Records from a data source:

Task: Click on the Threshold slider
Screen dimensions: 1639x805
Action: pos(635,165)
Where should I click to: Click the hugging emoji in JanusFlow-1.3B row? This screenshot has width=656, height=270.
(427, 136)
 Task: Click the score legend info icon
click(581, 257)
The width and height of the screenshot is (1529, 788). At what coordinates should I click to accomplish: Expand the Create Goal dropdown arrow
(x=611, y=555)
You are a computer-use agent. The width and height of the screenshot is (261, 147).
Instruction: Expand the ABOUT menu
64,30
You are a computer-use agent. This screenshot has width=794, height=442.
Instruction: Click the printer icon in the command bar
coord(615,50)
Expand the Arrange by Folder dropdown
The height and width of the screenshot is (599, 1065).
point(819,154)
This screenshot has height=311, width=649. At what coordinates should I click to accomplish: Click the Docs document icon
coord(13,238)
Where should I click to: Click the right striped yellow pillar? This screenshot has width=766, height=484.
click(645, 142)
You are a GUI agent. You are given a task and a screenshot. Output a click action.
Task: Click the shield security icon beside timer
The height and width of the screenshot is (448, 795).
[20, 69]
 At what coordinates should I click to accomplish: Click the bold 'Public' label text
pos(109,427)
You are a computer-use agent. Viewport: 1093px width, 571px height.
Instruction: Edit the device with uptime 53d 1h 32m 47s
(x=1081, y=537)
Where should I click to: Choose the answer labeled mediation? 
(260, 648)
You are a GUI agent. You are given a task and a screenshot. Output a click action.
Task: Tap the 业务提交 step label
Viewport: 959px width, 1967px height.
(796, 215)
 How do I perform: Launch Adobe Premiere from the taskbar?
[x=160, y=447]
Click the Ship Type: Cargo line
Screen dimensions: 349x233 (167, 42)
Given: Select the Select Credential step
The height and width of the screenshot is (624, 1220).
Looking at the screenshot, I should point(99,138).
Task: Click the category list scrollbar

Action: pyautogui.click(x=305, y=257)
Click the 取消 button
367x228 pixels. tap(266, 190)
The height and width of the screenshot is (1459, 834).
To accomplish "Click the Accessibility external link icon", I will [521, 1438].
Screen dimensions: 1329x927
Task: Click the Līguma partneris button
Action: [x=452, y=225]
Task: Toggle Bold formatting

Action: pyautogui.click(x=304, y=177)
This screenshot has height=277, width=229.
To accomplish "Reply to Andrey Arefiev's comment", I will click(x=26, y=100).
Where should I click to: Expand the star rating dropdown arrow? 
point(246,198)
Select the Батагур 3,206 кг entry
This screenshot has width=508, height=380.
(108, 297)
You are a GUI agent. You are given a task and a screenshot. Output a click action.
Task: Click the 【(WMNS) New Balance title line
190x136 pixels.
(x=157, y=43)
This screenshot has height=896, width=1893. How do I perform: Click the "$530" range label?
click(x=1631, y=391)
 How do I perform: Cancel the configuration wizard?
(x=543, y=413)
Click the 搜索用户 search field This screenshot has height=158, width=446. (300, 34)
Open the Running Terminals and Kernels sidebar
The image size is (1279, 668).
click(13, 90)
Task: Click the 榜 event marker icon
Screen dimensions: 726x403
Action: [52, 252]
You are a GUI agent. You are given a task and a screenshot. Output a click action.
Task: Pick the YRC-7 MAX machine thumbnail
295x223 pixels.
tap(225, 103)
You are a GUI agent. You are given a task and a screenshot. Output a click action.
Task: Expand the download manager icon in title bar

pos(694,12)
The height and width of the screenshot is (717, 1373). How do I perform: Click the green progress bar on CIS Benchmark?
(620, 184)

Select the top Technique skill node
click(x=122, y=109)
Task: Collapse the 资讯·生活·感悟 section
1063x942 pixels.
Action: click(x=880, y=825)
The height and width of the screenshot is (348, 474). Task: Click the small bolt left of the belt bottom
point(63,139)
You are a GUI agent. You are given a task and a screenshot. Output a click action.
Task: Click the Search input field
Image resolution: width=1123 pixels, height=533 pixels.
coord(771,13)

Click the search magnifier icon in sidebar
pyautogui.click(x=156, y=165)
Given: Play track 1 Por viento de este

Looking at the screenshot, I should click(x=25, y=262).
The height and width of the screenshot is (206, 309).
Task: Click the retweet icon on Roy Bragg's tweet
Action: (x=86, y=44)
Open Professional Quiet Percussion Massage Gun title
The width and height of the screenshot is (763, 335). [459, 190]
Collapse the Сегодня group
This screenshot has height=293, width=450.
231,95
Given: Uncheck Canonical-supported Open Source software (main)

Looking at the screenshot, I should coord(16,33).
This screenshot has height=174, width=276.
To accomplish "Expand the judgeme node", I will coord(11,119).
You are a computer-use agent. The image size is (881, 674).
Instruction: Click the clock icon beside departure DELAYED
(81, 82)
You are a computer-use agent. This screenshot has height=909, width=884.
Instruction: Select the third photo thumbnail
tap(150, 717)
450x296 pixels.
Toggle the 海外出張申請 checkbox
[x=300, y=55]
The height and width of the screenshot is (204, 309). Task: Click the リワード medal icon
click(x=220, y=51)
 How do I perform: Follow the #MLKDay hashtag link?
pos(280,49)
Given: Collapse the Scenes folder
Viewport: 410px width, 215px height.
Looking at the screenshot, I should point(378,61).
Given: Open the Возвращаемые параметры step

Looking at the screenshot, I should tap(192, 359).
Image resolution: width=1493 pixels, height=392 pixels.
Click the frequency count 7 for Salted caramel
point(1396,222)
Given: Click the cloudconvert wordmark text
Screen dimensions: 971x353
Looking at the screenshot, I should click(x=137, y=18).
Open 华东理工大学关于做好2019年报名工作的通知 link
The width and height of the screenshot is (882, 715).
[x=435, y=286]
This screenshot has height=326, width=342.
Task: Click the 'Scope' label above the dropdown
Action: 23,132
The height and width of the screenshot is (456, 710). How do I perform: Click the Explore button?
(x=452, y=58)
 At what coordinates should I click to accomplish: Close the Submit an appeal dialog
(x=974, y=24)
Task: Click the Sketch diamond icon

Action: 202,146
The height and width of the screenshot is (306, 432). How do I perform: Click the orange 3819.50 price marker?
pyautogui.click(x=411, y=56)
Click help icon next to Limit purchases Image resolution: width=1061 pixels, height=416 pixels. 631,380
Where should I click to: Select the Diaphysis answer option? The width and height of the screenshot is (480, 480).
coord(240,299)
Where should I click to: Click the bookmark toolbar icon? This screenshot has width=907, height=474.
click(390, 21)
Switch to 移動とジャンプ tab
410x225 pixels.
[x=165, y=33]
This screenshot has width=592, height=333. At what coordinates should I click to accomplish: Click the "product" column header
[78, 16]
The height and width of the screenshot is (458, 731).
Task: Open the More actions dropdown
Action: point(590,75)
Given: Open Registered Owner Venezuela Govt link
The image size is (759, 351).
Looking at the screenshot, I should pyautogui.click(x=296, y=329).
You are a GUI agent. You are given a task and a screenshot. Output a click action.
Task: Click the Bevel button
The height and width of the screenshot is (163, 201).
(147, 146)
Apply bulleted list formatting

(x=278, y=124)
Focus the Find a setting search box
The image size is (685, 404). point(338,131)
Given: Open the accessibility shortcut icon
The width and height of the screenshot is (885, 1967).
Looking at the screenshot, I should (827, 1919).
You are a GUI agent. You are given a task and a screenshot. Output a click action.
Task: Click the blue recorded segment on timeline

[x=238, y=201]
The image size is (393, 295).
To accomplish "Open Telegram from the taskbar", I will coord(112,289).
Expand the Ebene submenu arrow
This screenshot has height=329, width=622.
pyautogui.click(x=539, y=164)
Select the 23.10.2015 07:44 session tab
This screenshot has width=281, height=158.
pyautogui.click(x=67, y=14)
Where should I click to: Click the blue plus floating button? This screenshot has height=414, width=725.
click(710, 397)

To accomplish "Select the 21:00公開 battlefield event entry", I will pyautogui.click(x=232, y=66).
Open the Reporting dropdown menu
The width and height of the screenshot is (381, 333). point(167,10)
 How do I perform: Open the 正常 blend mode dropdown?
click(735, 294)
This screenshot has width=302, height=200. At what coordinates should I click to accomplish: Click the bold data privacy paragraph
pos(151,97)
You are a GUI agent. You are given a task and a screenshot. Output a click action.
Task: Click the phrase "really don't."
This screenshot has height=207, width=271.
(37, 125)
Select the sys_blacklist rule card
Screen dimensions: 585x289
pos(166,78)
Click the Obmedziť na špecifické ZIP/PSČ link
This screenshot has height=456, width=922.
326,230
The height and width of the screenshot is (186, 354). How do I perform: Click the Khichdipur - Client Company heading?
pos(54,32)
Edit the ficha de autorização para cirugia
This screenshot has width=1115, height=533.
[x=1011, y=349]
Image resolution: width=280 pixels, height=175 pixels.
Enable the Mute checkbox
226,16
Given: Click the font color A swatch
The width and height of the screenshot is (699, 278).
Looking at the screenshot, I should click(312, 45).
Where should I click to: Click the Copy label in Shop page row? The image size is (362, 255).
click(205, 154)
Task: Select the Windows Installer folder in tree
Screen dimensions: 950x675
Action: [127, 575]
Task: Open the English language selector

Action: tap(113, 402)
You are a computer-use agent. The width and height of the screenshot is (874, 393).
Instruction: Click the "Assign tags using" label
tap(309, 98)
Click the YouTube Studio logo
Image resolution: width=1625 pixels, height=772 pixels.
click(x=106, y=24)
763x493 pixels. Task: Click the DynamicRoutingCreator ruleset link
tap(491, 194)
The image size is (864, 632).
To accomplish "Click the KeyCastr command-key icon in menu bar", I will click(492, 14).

To do: Look through the entries for lines containing the word "event" and return each one.

Output below:
Task: Click the 榜 event marker icon
To accomplish "Select the 21:00公開 battlefield event entry", I will pyautogui.click(x=232, y=66).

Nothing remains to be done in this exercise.